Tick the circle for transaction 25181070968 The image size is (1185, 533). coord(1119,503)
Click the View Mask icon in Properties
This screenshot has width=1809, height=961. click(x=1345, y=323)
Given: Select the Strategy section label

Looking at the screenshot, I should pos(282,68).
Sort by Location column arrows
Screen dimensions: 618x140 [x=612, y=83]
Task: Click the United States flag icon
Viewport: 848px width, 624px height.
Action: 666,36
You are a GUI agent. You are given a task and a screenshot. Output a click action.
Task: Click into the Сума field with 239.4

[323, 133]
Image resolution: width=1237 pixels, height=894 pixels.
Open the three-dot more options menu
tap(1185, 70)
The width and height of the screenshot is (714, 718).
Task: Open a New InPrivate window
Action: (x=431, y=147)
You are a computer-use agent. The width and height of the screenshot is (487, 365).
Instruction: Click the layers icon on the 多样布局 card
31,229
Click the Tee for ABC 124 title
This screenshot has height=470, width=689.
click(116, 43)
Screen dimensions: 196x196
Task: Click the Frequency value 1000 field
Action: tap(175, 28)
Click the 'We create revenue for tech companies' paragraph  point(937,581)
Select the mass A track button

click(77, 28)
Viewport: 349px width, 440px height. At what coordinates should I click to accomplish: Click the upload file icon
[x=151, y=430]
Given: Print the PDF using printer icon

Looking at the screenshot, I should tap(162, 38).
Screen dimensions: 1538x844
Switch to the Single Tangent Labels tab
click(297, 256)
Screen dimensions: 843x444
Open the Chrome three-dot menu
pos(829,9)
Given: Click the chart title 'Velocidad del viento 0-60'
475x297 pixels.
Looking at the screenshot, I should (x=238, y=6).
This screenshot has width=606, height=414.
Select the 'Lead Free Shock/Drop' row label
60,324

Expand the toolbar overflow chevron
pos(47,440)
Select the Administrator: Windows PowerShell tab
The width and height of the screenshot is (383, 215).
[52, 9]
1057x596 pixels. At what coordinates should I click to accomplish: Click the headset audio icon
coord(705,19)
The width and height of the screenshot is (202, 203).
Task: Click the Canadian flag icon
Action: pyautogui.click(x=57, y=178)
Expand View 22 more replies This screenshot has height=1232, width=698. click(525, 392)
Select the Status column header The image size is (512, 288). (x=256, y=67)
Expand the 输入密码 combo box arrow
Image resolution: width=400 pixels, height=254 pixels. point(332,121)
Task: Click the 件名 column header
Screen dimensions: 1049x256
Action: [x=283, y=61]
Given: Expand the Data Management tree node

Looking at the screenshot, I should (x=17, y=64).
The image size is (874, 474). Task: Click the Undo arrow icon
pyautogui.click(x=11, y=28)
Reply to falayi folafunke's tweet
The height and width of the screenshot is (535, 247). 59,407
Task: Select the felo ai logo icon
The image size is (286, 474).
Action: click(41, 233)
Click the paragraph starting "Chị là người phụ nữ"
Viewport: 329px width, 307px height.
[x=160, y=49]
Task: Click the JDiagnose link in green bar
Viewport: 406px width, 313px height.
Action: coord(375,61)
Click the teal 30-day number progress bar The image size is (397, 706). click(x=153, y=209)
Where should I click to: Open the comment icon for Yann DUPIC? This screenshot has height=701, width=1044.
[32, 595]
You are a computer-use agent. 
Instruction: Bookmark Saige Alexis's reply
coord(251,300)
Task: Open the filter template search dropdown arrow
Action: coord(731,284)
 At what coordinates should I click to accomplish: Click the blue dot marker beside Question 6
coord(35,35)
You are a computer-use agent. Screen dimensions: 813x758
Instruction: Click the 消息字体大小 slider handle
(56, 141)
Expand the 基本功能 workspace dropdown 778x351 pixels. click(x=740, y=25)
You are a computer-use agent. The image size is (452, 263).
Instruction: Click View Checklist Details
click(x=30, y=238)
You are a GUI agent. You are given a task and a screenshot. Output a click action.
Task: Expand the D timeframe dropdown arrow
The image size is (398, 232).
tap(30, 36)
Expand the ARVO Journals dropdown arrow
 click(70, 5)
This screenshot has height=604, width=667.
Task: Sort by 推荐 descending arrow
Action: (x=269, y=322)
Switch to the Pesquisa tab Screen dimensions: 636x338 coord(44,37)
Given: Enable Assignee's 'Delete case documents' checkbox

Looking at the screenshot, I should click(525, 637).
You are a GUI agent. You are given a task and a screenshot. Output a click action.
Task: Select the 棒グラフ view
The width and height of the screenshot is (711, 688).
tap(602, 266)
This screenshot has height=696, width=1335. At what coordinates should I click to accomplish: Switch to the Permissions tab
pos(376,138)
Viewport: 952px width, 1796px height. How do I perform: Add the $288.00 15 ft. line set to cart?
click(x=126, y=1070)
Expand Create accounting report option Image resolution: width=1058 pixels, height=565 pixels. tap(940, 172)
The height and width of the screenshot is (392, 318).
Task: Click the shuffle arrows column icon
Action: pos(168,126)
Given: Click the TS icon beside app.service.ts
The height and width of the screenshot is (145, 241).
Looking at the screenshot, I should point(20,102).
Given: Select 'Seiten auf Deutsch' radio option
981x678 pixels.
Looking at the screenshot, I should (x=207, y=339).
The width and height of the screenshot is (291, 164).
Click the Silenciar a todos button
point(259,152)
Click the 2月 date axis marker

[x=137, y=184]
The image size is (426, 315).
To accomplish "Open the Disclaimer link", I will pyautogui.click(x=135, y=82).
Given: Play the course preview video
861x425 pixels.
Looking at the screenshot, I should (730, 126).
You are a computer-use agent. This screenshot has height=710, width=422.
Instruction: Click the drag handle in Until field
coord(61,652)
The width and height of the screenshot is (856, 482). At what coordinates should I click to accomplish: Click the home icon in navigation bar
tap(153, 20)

********************

Work required:
Retype exactly, please, only the lines of the entries that run from the one containing "Task: Expand the D timeframe dropdown arrow" to the last.

Answer area:
Task: Expand the D timeframe dropdown arrow
The image size is (398, 232).
tap(30, 36)
Expand the ARVO Journals dropdown arrow
 click(70, 5)
This screenshot has height=604, width=667.
Task: Sort by 推荐 descending arrow
Action: (x=269, y=322)
Switch to the Pesquisa tab Screen dimensions: 636x338 coord(44,37)
Given: Enable Assignee's 'Delete case documents' checkbox

Looking at the screenshot, I should click(525, 637).
You are a GUI agent. You are given a task and a screenshot. Output a click action.
Task: Select the 棒グラフ view
The width and height of the screenshot is (711, 688).
tap(602, 266)
This screenshot has height=696, width=1335. At what coordinates should I click to accomplish: Switch to the Permissions tab
pos(376,138)
Viewport: 952px width, 1796px height. How do I perform: Add the $288.00 15 ft. line set to cart?
click(x=126, y=1070)
Expand Create accounting report option Image resolution: width=1058 pixels, height=565 pixels. tap(940, 172)
The height and width of the screenshot is (392, 318).
Task: Click the shuffle arrows column icon
Action: pos(168,126)
Given: Click the TS icon beside app.service.ts
The height and width of the screenshot is (145, 241).
Looking at the screenshot, I should point(20,102).
Given: Select 'Seiten auf Deutsch' radio option
981x678 pixels.
Looking at the screenshot, I should (x=207, y=339).
The width and height of the screenshot is (291, 164).
Click the Silenciar a todos button
point(259,152)
Click the 2月 date axis marker

[x=137, y=184]
The image size is (426, 315).
To accomplish "Open the Disclaimer link", I will pyautogui.click(x=135, y=82).
Given: Play the course preview video
861x425 pixels.
Looking at the screenshot, I should (730, 126).
You are a computer-use agent. This screenshot has height=710, width=422.
Instruction: Click the drag handle in Until field
coord(61,652)
The width and height of the screenshot is (856, 482). At what coordinates should I click to accomplish: Click the home icon in navigation bar
tap(153, 20)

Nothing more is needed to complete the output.